══ Excerpted data
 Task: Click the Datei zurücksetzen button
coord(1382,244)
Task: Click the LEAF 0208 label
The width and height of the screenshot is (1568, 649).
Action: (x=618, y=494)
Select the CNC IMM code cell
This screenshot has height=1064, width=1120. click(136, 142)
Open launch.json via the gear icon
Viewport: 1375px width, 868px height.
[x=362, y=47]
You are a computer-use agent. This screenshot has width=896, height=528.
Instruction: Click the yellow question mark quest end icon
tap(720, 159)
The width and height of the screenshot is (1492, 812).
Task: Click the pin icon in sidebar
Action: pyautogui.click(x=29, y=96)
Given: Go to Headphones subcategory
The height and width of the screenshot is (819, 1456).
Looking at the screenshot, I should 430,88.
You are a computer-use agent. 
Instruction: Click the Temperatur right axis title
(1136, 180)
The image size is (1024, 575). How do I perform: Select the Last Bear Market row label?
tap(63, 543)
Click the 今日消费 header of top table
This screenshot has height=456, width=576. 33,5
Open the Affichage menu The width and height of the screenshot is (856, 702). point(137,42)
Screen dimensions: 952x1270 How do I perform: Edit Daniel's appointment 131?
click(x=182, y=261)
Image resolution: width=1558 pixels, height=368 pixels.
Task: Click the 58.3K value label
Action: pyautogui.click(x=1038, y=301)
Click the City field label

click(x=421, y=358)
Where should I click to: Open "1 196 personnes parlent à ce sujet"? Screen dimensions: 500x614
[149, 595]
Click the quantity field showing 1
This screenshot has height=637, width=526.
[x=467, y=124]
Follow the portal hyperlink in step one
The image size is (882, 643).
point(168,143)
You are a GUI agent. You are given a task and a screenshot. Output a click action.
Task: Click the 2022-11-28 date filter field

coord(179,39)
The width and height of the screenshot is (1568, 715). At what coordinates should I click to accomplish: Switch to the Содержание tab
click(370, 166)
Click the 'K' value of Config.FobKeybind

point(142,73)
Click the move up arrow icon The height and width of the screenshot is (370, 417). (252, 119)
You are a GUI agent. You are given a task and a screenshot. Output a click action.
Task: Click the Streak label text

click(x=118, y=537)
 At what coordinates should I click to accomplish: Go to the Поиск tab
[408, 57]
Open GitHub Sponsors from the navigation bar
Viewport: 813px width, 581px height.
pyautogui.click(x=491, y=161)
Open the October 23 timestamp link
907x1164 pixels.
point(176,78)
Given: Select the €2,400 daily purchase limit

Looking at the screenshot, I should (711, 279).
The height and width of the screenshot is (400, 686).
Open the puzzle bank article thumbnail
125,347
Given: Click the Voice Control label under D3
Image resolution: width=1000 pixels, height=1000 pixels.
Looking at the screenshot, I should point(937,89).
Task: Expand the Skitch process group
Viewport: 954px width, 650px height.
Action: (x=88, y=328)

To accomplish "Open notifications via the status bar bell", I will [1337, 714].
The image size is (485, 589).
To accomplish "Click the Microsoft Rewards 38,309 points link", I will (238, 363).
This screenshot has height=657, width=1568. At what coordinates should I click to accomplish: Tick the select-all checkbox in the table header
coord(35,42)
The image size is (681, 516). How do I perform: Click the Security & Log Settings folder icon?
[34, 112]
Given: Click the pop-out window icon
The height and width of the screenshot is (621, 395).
════
Directions for this task:
Reproduce each line of the data without any change.

Output for this task:
 Task: Click the Datei zurücksetzen button
coord(1382,244)
Task: Click the LEAF 0208 label
The width and height of the screenshot is (1568, 649).
Action: (x=618, y=494)
Select the CNC IMM code cell
This screenshot has height=1064, width=1120. click(136, 142)
Open launch.json via the gear icon
Viewport: 1375px width, 868px height.
[x=362, y=47]
You are a computer-use agent. This screenshot has width=896, height=528.
Instruction: Click the yellow question mark quest end icon
tap(720, 159)
The width and height of the screenshot is (1492, 812).
Task: Click the pin icon in sidebar
Action: pyautogui.click(x=29, y=96)
Given: Go to Headphones subcategory
The height and width of the screenshot is (819, 1456).
Looking at the screenshot, I should 430,88.
You are a computer-use agent. 
Instruction: Click the Temperatur right axis title
(1136, 180)
The image size is (1024, 575). How do I perform: Select the Last Bear Market row label?
tap(63, 543)
Click the 今日消费 header of top table
This screenshot has height=456, width=576. 33,5
Open the Affichage menu The width and height of the screenshot is (856, 702). point(137,42)
Screen dimensions: 952x1270 How do I perform: Edit Daniel's appointment 131?
click(x=182, y=261)
Image resolution: width=1558 pixels, height=368 pixels.
Task: Click the 58.3K value label
Action: pyautogui.click(x=1038, y=301)
Click the City field label

click(x=421, y=358)
Where should I click to: Open "1 196 personnes parlent à ce sujet"? Screen dimensions: 500x614
[149, 595]
Click the quantity field showing 1
This screenshot has height=637, width=526.
[x=467, y=124]
Follow the portal hyperlink in step one
The image size is (882, 643).
point(168,143)
You are a GUI agent. You are given a task and a screenshot. Output a click action.
Task: Click the 2022-11-28 date filter field

coord(179,39)
The width and height of the screenshot is (1568, 715). At what coordinates should I click to accomplish: Switch to the Содержание tab
click(370, 166)
Click the 'K' value of Config.FobKeybind

point(142,73)
Click the move up arrow icon The height and width of the screenshot is (370, 417). (252, 119)
You are a GUI agent. You are given a task and a screenshot. Output a click action.
Task: Click the Streak label text

click(x=118, y=537)
 At what coordinates should I click to accomplish: Go to the Поиск tab
[408, 57]
Open GitHub Sponsors from the navigation bar
Viewport: 813px width, 581px height.
pyautogui.click(x=491, y=161)
Open the October 23 timestamp link
907x1164 pixels.
point(176,78)
Given: Select the €2,400 daily purchase limit

Looking at the screenshot, I should (711, 279).
The height and width of the screenshot is (400, 686).
Open the puzzle bank article thumbnail
125,347
Given: Click the Voice Control label under D3
Image resolution: width=1000 pixels, height=1000 pixels.
Looking at the screenshot, I should point(937,89).
Task: Expand the Skitch process group
Viewport: 954px width, 650px height.
Action: (x=88, y=328)

To accomplish "Open notifications via the status bar bell", I will [1337, 714].
The image size is (485, 589).
To accomplish "Click the Microsoft Rewards 38,309 points link", I will (238, 363).
This screenshot has height=657, width=1568. At what coordinates should I click to accomplish: Tick the select-all checkbox in the table header
coord(35,42)
The image size is (681, 516). How do I perform: Click the Security & Log Settings folder icon?
[34, 112]
Given: Click the pop-out window icon
The height and width of the screenshot is (621, 395).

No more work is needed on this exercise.